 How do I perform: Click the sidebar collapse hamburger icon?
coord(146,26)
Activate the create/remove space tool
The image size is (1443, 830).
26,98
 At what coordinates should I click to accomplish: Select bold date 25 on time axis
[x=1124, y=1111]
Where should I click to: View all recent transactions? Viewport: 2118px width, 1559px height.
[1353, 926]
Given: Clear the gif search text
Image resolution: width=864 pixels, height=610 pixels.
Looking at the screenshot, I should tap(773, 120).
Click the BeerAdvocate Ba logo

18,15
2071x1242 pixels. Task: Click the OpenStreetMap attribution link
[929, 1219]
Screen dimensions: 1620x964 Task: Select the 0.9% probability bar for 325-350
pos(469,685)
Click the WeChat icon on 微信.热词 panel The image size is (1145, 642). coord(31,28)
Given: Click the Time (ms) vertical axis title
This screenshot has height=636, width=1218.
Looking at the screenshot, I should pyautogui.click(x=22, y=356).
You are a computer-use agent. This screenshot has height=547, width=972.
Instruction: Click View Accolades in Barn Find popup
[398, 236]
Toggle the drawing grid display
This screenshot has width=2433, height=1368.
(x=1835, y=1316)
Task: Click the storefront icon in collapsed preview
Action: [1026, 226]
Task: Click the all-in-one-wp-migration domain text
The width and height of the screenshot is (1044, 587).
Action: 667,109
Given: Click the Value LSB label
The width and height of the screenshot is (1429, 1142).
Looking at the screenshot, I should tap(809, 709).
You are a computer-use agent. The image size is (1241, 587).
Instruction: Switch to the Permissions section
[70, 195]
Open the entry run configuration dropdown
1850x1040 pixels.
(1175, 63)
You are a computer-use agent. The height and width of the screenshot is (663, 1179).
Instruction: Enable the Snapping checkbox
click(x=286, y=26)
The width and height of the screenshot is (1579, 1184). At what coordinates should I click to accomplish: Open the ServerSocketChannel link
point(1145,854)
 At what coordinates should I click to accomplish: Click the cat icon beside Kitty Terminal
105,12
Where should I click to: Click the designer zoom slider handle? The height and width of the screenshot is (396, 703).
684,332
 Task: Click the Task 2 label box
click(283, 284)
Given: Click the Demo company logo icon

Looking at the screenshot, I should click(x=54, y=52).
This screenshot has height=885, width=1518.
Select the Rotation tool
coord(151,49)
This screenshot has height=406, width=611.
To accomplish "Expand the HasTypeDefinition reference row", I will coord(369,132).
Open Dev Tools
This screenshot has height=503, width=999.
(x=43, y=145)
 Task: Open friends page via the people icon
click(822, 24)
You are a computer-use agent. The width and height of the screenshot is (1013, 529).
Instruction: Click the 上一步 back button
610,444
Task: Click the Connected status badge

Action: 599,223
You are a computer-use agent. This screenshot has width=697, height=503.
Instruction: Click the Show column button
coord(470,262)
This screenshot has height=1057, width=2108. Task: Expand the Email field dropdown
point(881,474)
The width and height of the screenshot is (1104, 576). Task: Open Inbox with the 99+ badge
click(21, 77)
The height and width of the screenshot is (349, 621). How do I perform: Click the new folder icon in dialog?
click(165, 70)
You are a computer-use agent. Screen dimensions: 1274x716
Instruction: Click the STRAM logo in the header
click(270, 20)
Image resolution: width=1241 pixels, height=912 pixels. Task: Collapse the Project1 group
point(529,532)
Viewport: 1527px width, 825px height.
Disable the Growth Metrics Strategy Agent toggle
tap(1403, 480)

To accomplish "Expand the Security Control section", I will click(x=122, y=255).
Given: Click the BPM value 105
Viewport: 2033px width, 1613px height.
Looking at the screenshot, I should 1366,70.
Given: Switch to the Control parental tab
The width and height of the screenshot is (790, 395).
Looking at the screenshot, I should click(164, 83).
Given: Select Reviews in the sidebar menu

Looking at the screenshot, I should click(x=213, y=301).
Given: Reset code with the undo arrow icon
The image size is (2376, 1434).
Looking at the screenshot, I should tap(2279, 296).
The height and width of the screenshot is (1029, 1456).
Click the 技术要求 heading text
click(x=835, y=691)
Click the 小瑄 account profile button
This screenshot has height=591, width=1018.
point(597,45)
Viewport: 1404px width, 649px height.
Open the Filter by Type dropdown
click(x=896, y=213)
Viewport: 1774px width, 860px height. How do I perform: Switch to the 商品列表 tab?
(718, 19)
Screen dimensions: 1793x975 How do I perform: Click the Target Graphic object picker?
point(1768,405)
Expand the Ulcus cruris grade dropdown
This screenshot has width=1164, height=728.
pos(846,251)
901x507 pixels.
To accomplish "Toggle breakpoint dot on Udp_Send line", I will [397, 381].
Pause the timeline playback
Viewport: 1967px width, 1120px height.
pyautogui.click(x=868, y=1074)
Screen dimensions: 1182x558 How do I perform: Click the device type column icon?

====

### Assignment
Pull every line containing "will" out of the records.

### Response to this exercise
To accomplish "Expand the HasTypeDefinition reference row", I will coord(369,132).
To accomplish "Expand the Security Control section", I will click(x=122, y=255).
To accomplish "Toggle breakpoint dot on Udp_Send line", I will [397, 381].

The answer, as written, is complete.